Sound reduction index

The sound reduction index R is a logarithmic measure and describes the ability of a component or a transition between two sound-conducting components or media, to insulate the sound.

Definition

The sound reduction index R is the ratio of the incident on a wall of sound intensity to the whole through the wall of the transmitted sound intensity:

The transmittance is.

A high sound reduction means a low transmittance and good Schalldämmvermögen. The sound reduction index depends on frequency and angle of incidence. A sound reduction can also be specified for diffuse sound incidence and is then calculated from the weighted over all directions of incidence averaged transmittance. Also common is the description of the frequency dependence by specifying as a third or octave band spectrum.

Single number

In building acoustics, so-called single number for the sound reduction index have been established. They allow the characterization of the acoustic insulation of a component (e.g., a wall) without consideration of the frequency dependence of which is essential to understand for the layman and simplifies the set of requirements. The weighted sound reduction index is determined ( typical curve for solid components) by comparing the third or octave band spectrum of the sound reduction index with a 717-1 specified in the standard DIN EN ISO reference curve. The weighted apparent sound reduction index denotes a so- Discovered sound reduction index, which has been measured or calculated for a component in the mounted state ( " the building "). The problem with the weighted sound reduction index is that the frequency dependence is lost (for non- solid components can no longer be closed on the qualitative course of Schalldämmkurve ) and only one frequency range 100-3150 Hz is considered. Since especially the range below 100 Hz by users and residents is perceived as very disturbing, the weighted sound reduction index can only be partially used as a measure of the effect of sound insulation.
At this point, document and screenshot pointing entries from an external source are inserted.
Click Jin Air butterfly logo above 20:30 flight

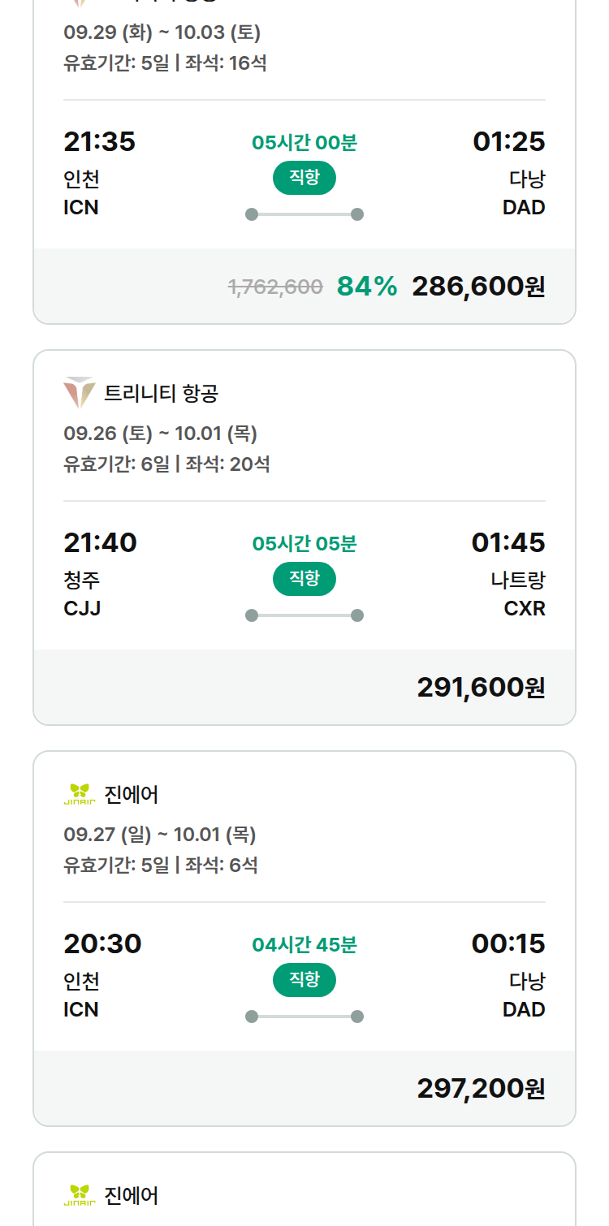pos(80,795)
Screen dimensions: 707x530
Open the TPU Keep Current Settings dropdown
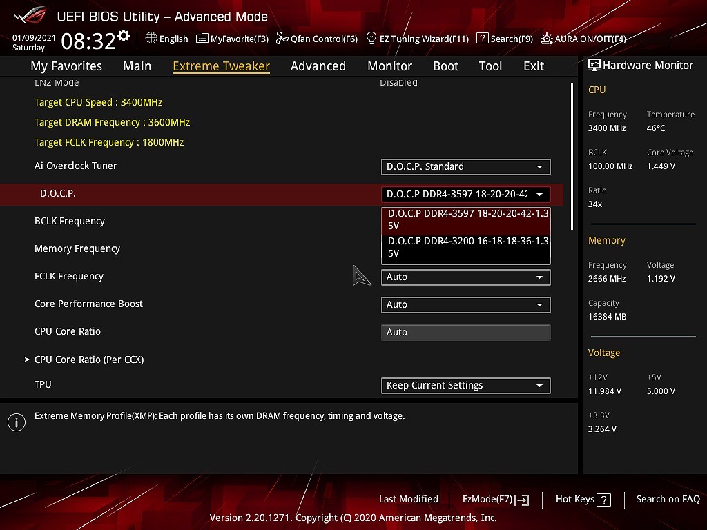[465, 386]
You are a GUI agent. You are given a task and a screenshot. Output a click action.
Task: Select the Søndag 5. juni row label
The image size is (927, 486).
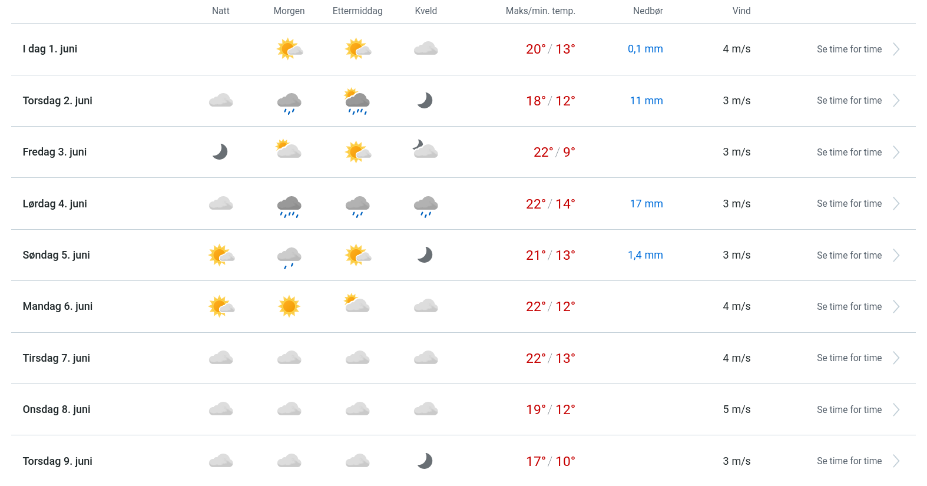pos(57,255)
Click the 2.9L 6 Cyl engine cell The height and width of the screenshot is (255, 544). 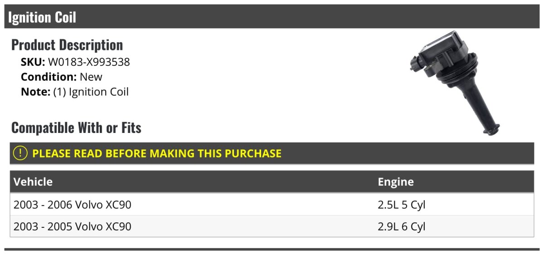402,226
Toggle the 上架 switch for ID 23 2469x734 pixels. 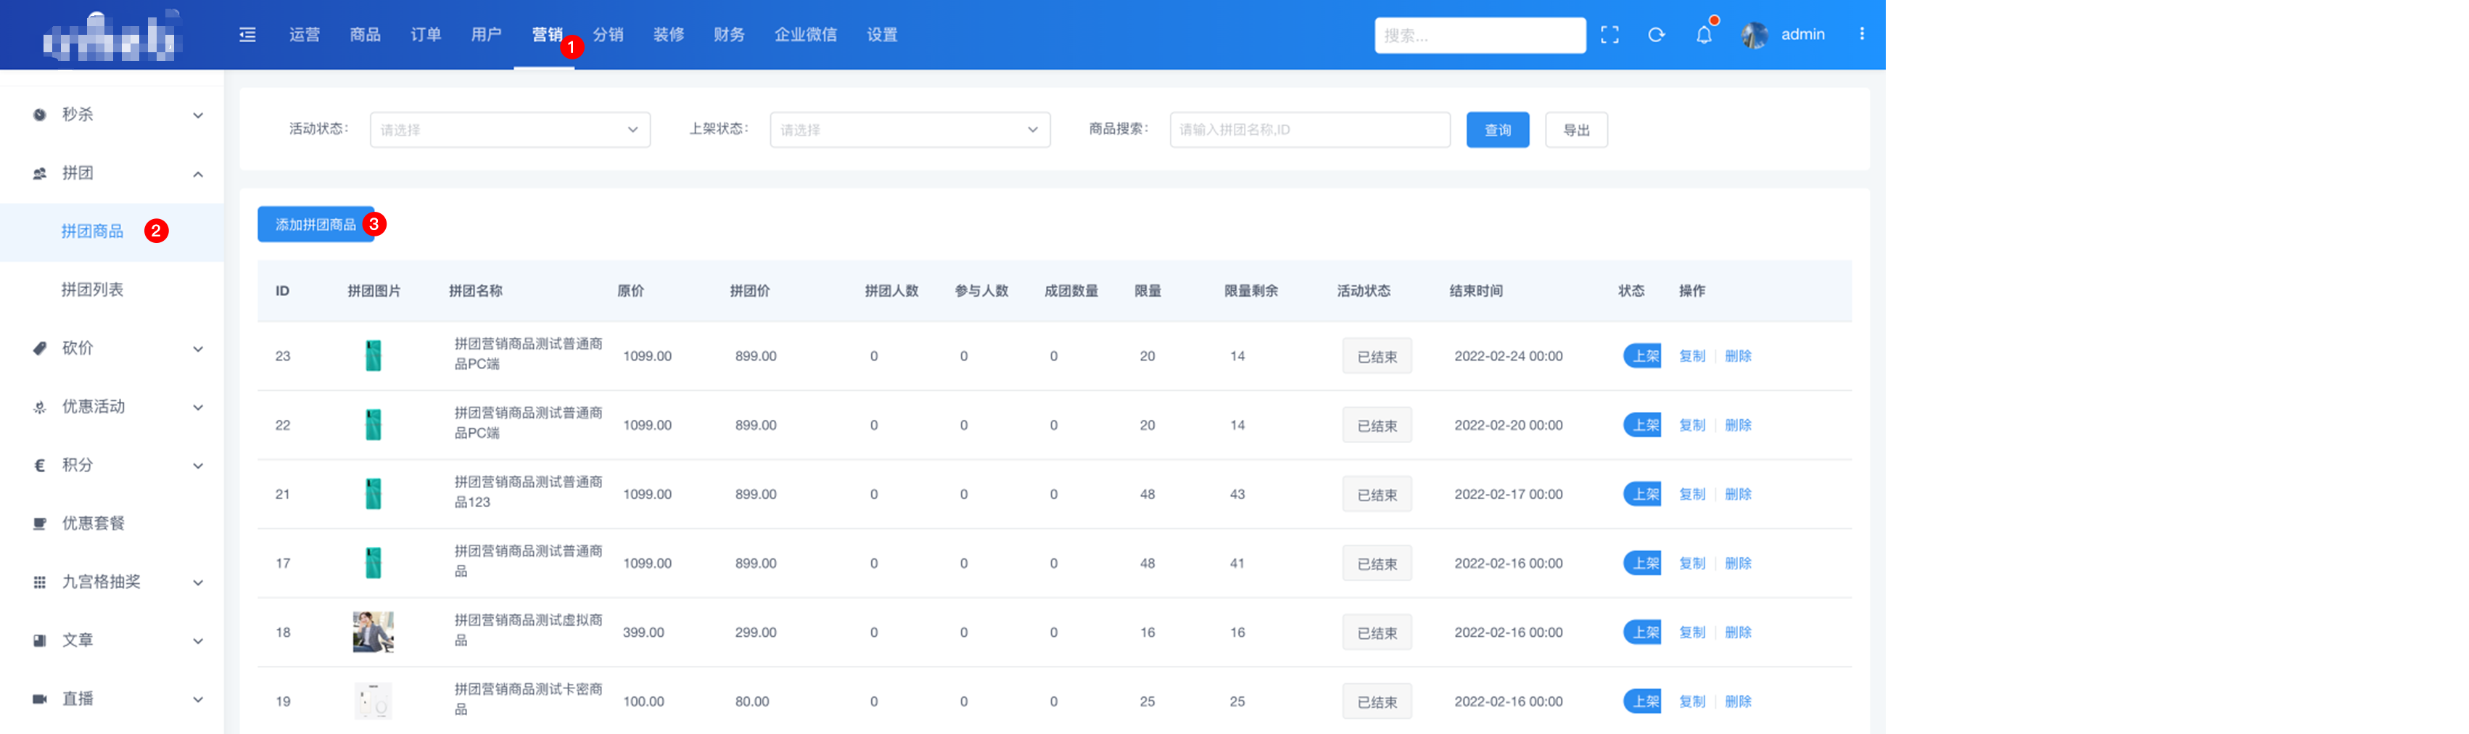click(1641, 356)
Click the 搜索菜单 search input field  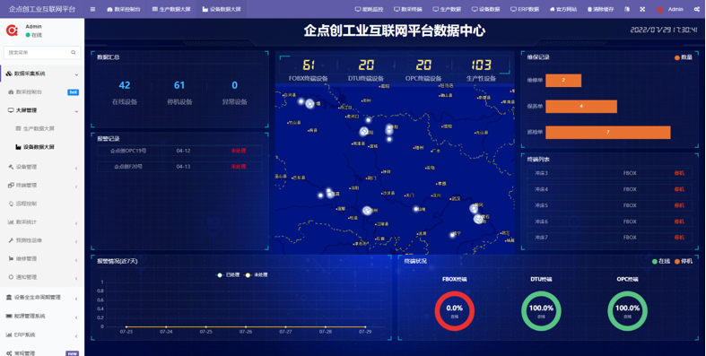(x=42, y=53)
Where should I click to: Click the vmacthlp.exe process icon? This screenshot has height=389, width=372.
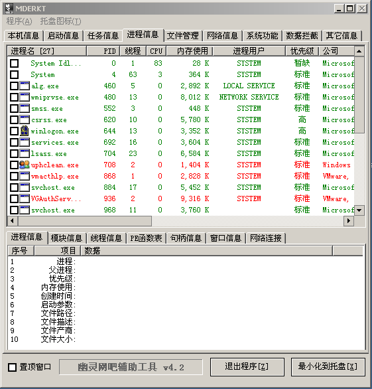click(x=25, y=176)
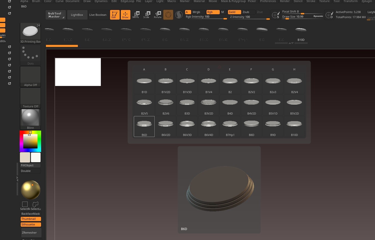Activate the Edit mode icon
The width and height of the screenshot is (375, 240).
pos(115,15)
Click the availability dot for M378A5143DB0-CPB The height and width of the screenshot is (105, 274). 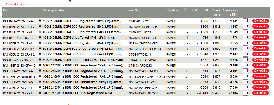[40, 38]
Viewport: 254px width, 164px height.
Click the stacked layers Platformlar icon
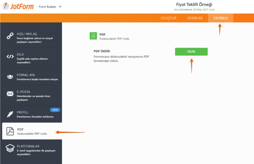(x=10, y=148)
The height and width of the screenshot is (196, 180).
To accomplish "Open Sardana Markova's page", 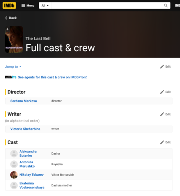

The correction terms according to DIN EN ISO 717-1 resolve this shortcoming only partially. Better is always a frequency-dependent analysis.

Measurement

To measure the sound transmission loss, there are several possibilities. Particularly easy to perform a procedure that is widely used in building acoustics. This is based on a configuration of two spaces between which the component to be characterized (e.g., a wall ) located at the separation surface. In both rooms, a diffuse sound field is assumed and measured the average sound pressure level which is established when, in one of the rooms ( the source room ) is situated a powerful sound source. In another room, the reception room, in addition the equivalent absorption area is determined by measuring the reverberation time. The sound reduction index for diffuse sound incidence can then be determined from the difference of the mean sound pressure level:

A further possibility, which is used mainly in the laboratory, the measurement of the sound intensity with a known sound intensity.

Calculation

The calculation of sound insulation can for single components (eg steel, brick wall ) done with the help of Berger 's mass law. This relationship shows that the sound reduction of such components increases with the mass per unit area. However, the mass law applies only to the onset of the track adaptation effect, also called coincidence, ie just below the coincidence frequency limit. More accurate models are much more complicated. There are many models to determine the sound reduction index very closely or for complicated components. This can analytically ( purely physical, such as from the wave equation), empirically ( from measured data ) or numeric ( eg Statistical Energy Analysis SEA).